Further Outpatient Care

Treatment of stress fractures typically is performed in an outpatient setting. Patients may benefit from physical therapy to maintain overall fitness, thereby minimizing time lost from training and competition once the individual has been cleared to return to their previous activity level. The physical therapist may also assist in identifying intrinsic risk factors that might have contributed to the onset of the stress injury. See Physical Therapy.

Further Inpatient Care

Most stress fractures are treated successfully in an outpatient setting using conservative measures. Inpatient care is necessary only for individuals who undergo surgical intervention for the treatment of more severe displaced fractures or in an effort to treat a nonhealing fracture. If hospitalized, some patients who have been ordered to restrict weight bearing through the affected limb may benefit from consultation with a physical therapist to ensure safe ambulation. If the patient's symptoms or treatment interfere with his or her ability to independently perform aspects of daily care, a consultation with an occupational therapist may be indicated.

Deterrence

The optimal treatment for stress fractures is prevention. Ideally, coaches, athletes, trainers, and team physicians should invest themselves in a program of injury prevention that is appropriate to the sport or activity. Features common to such programs include thorough preparticipation physical examinations to screen for risk factors (see Causes); prescription of "prehabilitation" exercises designed to enhance strength, endurance, and coordination; and close monitoring of athletes for early signs that may alert the attentive clinician to an incipient overuse injury.

Stress fractures can be largely prevented with proper conditioning and preseason training. Athletes must use proper equipment and wear appropriate shoes to avoid developing stress fractures. For certain foot structures, taping techniques or the use of orthotic inserts can prevent overloading of soft tissues and bone. Nutritional supplementation and increasing calcium intake also contribute to overall bone health and thereby decrease the likelihood of developing stress fractures.

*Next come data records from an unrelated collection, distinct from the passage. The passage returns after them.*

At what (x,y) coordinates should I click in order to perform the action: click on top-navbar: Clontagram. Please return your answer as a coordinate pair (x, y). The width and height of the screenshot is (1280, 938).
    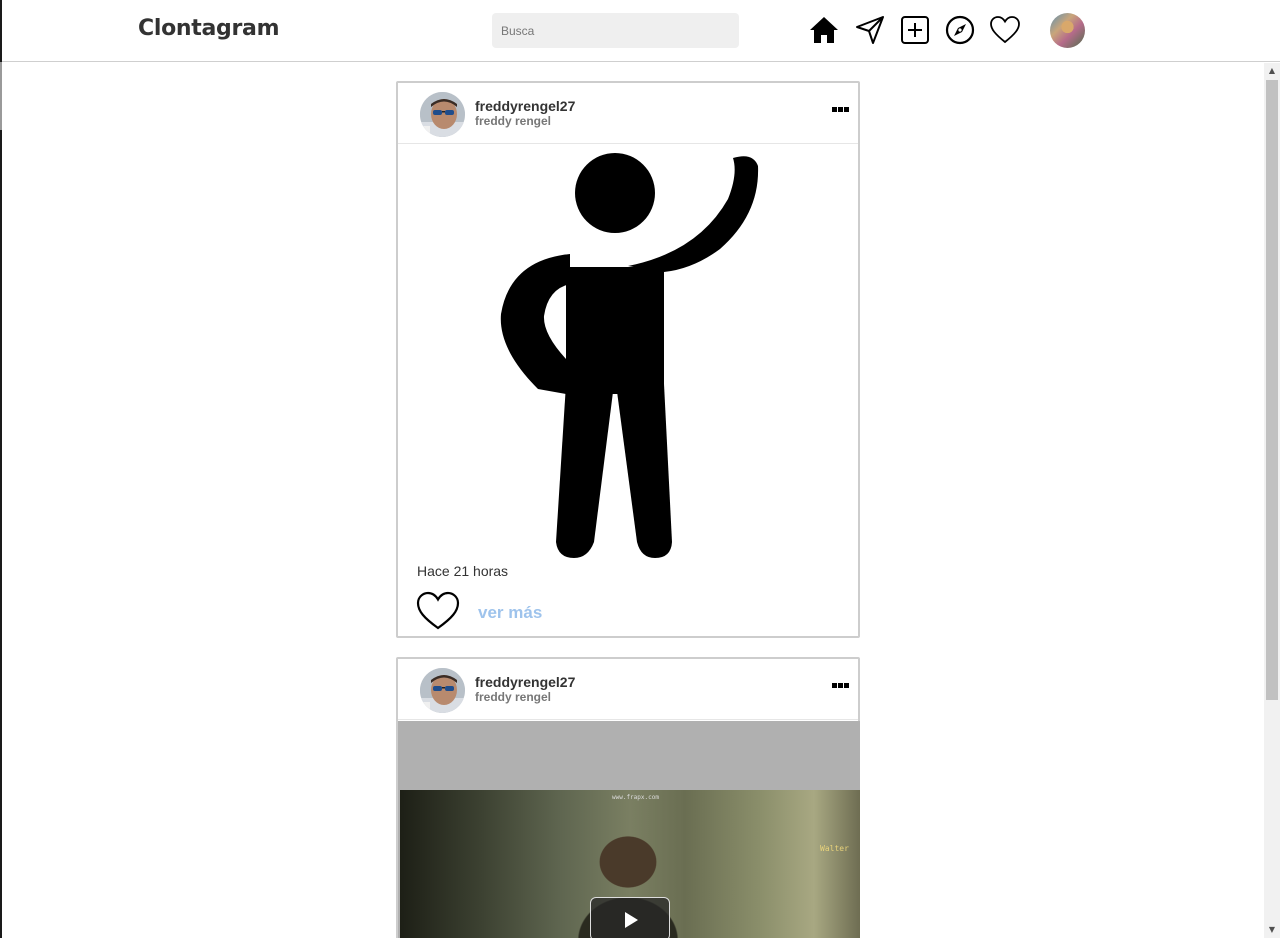
    Looking at the image, I should click on (641, 31).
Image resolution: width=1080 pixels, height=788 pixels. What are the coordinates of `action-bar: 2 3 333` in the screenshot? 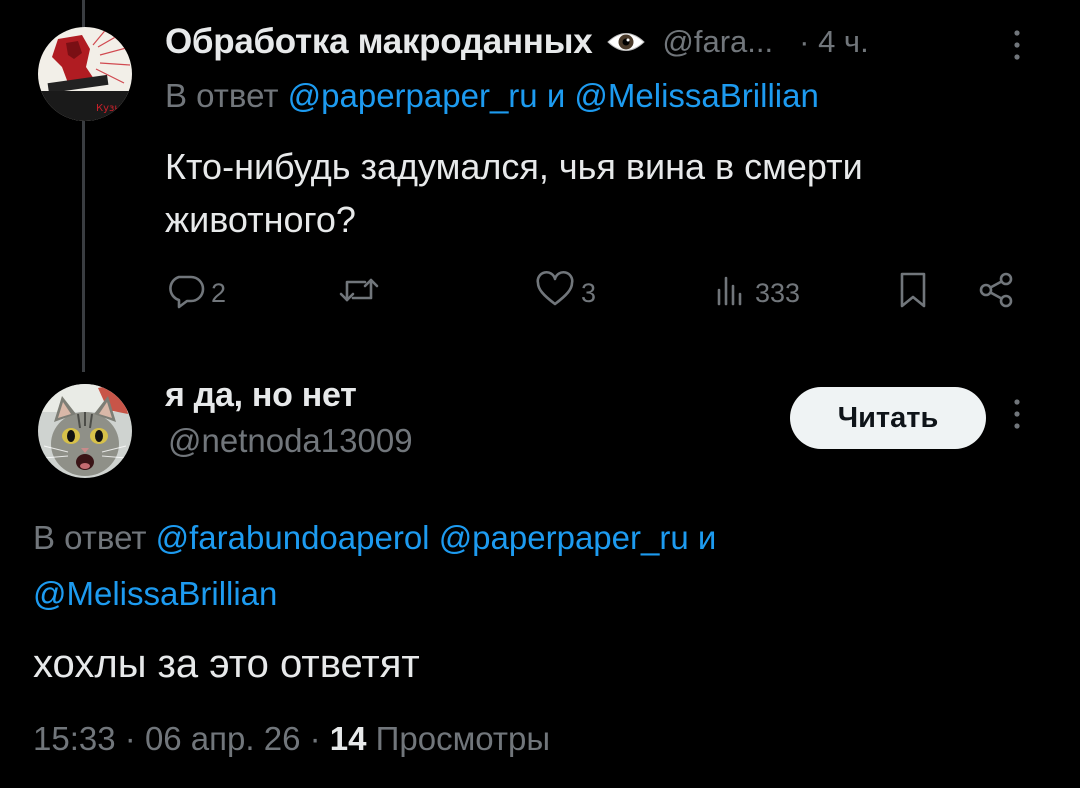 It's located at (595, 293).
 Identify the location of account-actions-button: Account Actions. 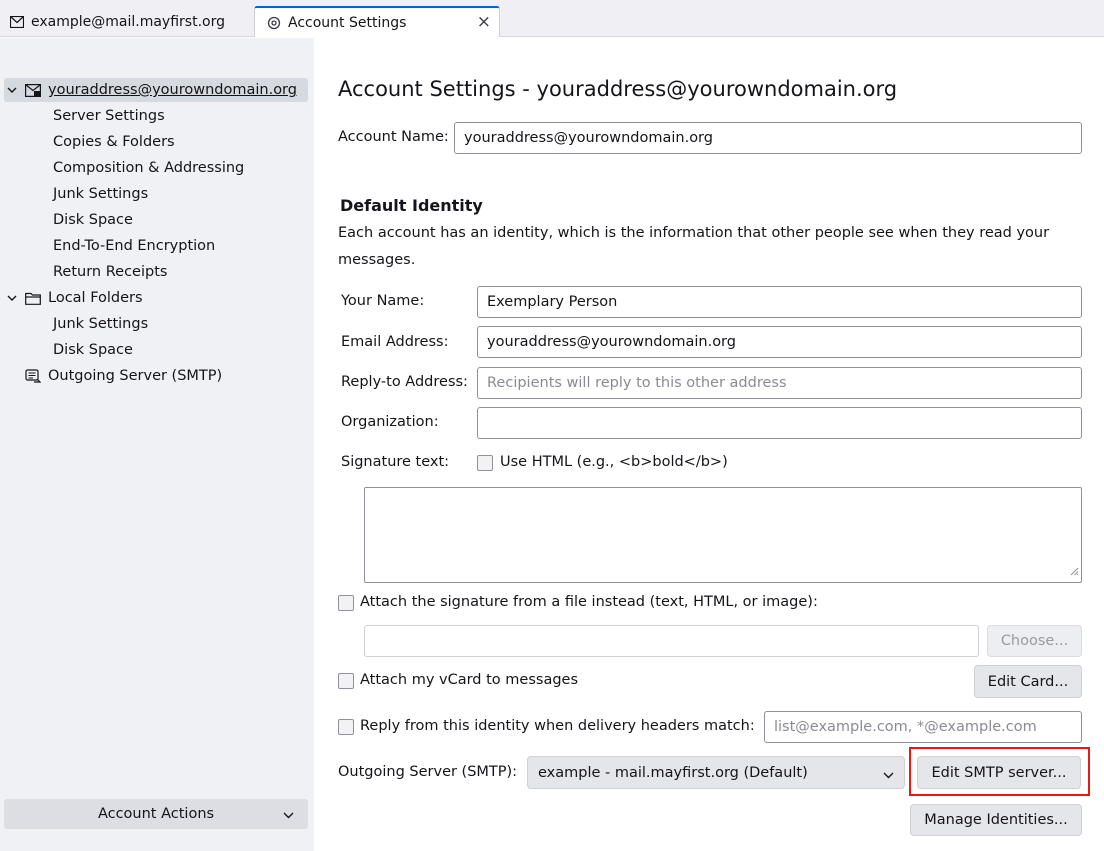
(156, 814).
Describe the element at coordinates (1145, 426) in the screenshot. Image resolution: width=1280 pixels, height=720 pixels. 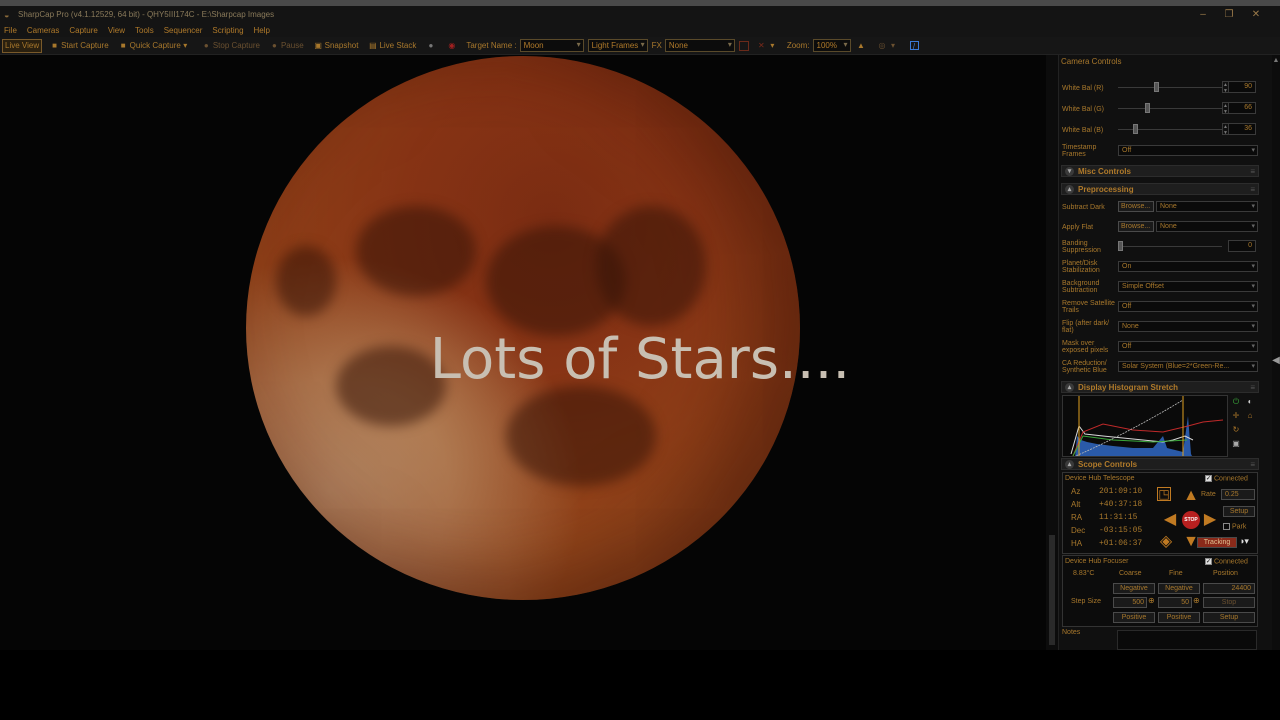
I see `histogram-display` at that location.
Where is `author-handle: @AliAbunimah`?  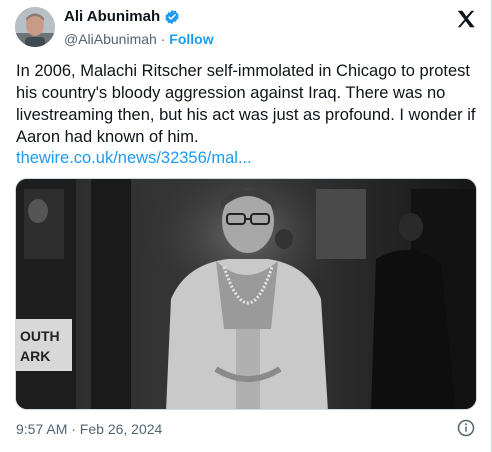 author-handle: @AliAbunimah is located at coordinates (110, 39).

The cornerstone of secondary prevention of bony stress injury is a thorough assessment of potentially modifiable intrinsic and extrinsic risk factors unique to the athlete.

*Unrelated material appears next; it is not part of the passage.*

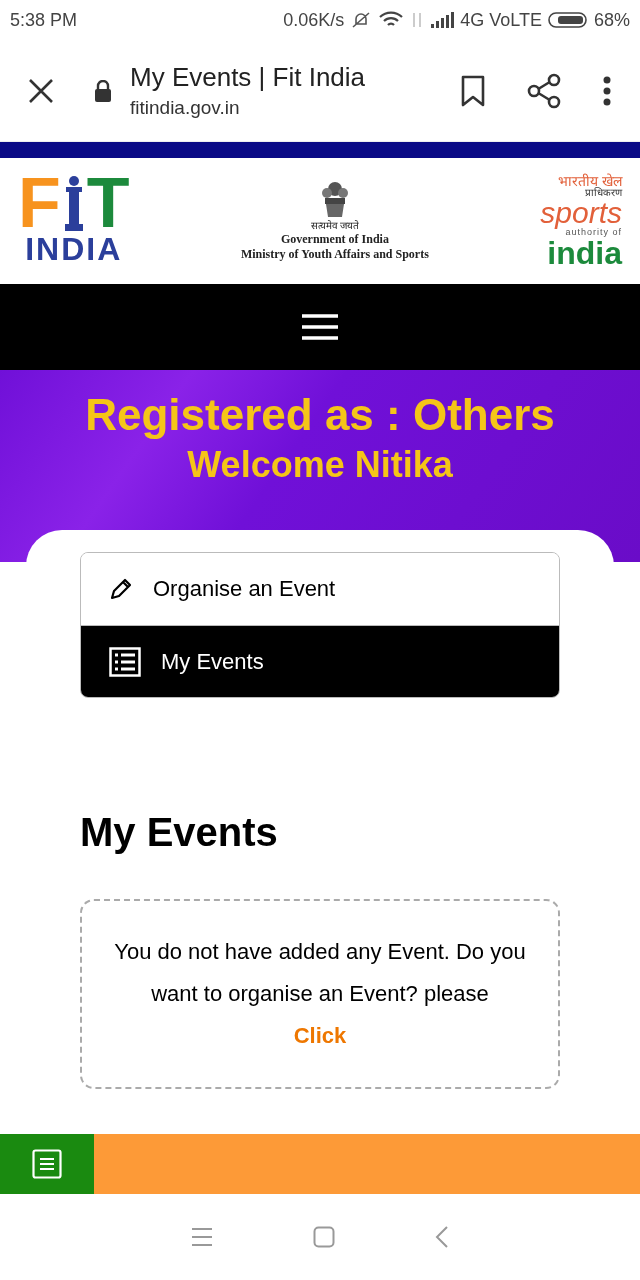  I want to click on bookmark-icon, so click(473, 90).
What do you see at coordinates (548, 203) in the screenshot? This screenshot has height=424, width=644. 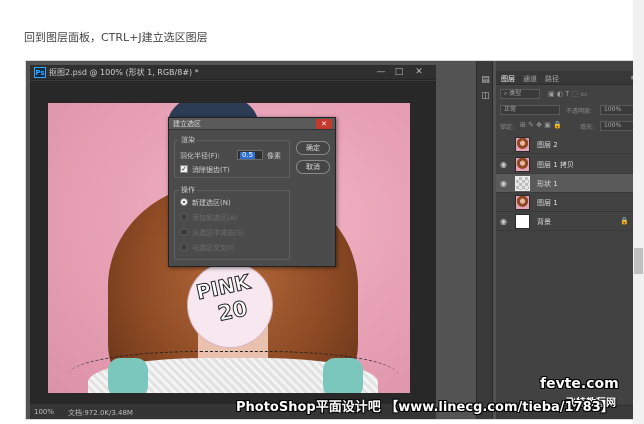 I see `layer-name: 图层 1` at bounding box center [548, 203].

A relationship between a diminished vitamin D status and increased risk of stress fracture has been established.[17, 18, 43] A serum 25 hydroxy-vitamin D level below 75.8 nmol/L was determined to be a significant risk factor.[43, 44, 45, 46] Supplementation with 2,000 mg of calcium and 800 IU of vitamin D resulted in an approximately 20% lower incidence of stress fractures.[44]

Complications

Complications of stress fracture may include avascular necrosis, nonunion, malunion, posttraumatic arthrosis, and persistent disabling pain.

Prognosis

The prognosis for recovery is dependent on the location and severity of the fracture and on the age and underlying condition and associated comorbidities of the affected athlete. Most stress fracture carry a favorable prognosis for full recovery when appropriate treatment has been provided.

Patient Education

Patient education is important in both the prevention and treatment of stress fractures. Athletes need to be educated on proper conditioning programs that decrease their chances of developing stress fractures. For example, the preseason training program should be structured to gradually increase the frequency and intensity of exercise and to avoid sudden increases in training load that might overwhelm the skeleton's intrinsic ability to recover and repair.

Once diagnosed with a stress fracture, the affected individual must be made to understand the importance of a period of relative rest/activity modification. Athletes should review their training history for evidence of significant training errors or overload and adjust the training program accordingly. Educating the patient in an outpatient program of progressive muscle strengthening and conditioning will enable the athlete to return safely to his or her sport once their bony stress injury has healed.

For patient education resources, see the Breaks, Fractures, and Dislocations Center and Sports Injury Center, as well as Repetitive Motion Injuries.